---- Listed records

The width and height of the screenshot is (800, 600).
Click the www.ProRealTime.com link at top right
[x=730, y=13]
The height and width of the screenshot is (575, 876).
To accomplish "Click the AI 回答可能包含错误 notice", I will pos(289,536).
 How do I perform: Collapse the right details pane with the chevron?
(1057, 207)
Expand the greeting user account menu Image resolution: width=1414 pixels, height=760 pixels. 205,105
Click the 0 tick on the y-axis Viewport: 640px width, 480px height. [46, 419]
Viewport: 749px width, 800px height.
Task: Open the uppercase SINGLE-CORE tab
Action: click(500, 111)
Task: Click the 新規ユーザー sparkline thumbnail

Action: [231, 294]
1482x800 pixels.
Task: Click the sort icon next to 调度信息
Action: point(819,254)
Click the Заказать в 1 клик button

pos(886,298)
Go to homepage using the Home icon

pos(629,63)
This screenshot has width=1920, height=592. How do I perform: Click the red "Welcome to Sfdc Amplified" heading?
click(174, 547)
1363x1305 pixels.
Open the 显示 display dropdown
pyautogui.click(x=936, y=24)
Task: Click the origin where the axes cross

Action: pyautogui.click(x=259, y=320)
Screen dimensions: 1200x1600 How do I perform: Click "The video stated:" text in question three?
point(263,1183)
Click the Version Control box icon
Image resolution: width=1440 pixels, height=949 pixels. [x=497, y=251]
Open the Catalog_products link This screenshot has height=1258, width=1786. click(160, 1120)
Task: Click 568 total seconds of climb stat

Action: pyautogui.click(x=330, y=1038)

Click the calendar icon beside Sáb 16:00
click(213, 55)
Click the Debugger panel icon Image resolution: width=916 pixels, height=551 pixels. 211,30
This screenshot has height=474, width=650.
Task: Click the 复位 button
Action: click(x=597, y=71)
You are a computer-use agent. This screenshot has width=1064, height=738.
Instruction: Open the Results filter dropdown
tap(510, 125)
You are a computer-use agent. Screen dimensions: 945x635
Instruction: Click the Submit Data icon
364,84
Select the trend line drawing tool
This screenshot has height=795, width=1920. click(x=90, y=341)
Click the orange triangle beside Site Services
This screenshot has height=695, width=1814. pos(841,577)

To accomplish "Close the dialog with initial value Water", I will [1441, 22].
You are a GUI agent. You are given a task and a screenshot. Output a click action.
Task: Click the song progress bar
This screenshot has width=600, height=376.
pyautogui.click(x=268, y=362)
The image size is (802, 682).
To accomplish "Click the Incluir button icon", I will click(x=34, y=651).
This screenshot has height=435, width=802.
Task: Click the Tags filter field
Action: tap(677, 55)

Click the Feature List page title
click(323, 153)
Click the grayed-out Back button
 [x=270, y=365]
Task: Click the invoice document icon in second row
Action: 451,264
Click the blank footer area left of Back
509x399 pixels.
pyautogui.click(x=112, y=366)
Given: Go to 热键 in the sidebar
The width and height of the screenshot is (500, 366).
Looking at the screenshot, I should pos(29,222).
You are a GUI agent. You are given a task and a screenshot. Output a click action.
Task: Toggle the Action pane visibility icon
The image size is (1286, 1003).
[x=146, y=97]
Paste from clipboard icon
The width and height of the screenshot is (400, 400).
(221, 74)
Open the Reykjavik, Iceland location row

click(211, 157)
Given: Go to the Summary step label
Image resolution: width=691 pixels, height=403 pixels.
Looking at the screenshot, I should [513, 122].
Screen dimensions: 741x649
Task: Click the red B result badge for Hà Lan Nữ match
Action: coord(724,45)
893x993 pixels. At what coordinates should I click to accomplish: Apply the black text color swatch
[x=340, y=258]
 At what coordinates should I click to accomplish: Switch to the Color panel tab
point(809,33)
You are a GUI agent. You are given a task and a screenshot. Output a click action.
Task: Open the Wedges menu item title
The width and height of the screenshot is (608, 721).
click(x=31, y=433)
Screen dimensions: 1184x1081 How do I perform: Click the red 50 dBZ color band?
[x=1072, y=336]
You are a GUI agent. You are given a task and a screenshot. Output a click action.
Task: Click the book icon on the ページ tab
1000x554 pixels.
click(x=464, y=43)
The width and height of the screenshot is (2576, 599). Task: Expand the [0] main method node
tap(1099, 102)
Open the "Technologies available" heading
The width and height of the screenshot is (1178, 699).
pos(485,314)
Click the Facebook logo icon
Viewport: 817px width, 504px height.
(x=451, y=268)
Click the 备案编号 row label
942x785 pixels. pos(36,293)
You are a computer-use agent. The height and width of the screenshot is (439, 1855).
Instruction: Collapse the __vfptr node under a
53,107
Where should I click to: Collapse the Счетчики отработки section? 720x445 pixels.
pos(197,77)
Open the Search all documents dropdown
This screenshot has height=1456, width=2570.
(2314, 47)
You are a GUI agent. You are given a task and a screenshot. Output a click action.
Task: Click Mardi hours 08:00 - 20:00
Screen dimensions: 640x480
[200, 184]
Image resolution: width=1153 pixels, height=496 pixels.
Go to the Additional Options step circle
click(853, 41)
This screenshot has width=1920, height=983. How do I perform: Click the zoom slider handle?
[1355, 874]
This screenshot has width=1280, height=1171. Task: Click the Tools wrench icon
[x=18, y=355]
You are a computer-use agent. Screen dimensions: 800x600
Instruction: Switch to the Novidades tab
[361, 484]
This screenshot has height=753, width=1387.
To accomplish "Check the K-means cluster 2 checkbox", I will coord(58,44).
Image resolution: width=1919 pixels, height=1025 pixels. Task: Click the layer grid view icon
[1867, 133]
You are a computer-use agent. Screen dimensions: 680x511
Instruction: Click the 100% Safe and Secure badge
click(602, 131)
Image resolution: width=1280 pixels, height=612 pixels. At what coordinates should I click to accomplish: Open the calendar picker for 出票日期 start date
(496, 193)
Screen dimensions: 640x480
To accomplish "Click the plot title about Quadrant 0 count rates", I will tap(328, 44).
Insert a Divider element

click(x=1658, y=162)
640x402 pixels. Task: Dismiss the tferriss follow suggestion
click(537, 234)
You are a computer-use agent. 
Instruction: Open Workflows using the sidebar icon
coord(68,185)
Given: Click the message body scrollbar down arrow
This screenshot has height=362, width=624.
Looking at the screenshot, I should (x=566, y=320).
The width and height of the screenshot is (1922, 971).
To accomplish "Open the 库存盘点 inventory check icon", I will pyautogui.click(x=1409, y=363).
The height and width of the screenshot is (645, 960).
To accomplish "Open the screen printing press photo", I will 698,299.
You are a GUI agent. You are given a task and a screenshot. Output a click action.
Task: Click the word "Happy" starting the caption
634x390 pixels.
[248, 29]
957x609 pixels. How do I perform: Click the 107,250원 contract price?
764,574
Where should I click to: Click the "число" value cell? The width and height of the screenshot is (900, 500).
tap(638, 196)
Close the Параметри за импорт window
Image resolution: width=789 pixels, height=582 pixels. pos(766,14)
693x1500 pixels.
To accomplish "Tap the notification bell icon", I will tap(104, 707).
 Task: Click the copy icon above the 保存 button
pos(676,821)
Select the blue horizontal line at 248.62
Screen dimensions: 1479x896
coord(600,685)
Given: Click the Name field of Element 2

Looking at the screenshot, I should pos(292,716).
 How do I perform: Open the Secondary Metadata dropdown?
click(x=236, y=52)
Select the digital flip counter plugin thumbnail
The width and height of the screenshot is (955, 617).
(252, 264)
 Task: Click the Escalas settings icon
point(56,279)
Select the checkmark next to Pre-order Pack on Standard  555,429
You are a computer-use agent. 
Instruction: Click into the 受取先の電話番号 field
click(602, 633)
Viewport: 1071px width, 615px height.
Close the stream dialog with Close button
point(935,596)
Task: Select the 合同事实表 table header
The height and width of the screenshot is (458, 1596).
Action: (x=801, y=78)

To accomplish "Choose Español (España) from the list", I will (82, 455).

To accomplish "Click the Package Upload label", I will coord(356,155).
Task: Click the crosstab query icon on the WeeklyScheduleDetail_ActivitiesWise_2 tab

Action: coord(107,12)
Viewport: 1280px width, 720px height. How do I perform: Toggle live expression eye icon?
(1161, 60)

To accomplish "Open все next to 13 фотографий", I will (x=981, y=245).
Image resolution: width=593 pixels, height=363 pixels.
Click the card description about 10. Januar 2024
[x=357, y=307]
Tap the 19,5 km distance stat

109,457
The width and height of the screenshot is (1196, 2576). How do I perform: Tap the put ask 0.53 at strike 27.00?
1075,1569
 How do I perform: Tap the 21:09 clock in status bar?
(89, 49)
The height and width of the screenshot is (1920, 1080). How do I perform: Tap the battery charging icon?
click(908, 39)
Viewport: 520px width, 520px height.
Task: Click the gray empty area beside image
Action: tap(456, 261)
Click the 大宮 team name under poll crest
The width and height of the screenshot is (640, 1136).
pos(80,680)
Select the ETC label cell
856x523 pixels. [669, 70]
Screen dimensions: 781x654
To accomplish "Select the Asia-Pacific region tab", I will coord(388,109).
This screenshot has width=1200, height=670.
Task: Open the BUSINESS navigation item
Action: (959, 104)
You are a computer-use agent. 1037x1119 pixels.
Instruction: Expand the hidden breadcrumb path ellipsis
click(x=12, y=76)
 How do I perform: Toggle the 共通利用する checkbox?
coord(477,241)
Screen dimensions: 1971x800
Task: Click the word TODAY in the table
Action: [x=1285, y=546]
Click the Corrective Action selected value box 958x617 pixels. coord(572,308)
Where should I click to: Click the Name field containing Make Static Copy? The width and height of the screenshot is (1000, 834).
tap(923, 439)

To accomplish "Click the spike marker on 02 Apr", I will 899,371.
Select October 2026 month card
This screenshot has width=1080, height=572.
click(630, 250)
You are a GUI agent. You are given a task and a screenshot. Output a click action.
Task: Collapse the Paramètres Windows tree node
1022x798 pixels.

--------

Required action: Considering only the data above, return the lines in which "menu" occurs.

Expected output:
Expand the greeting user account menu Image resolution: width=1414 pixels, height=760 pixels. 205,105
Task: Open the Wedges menu item title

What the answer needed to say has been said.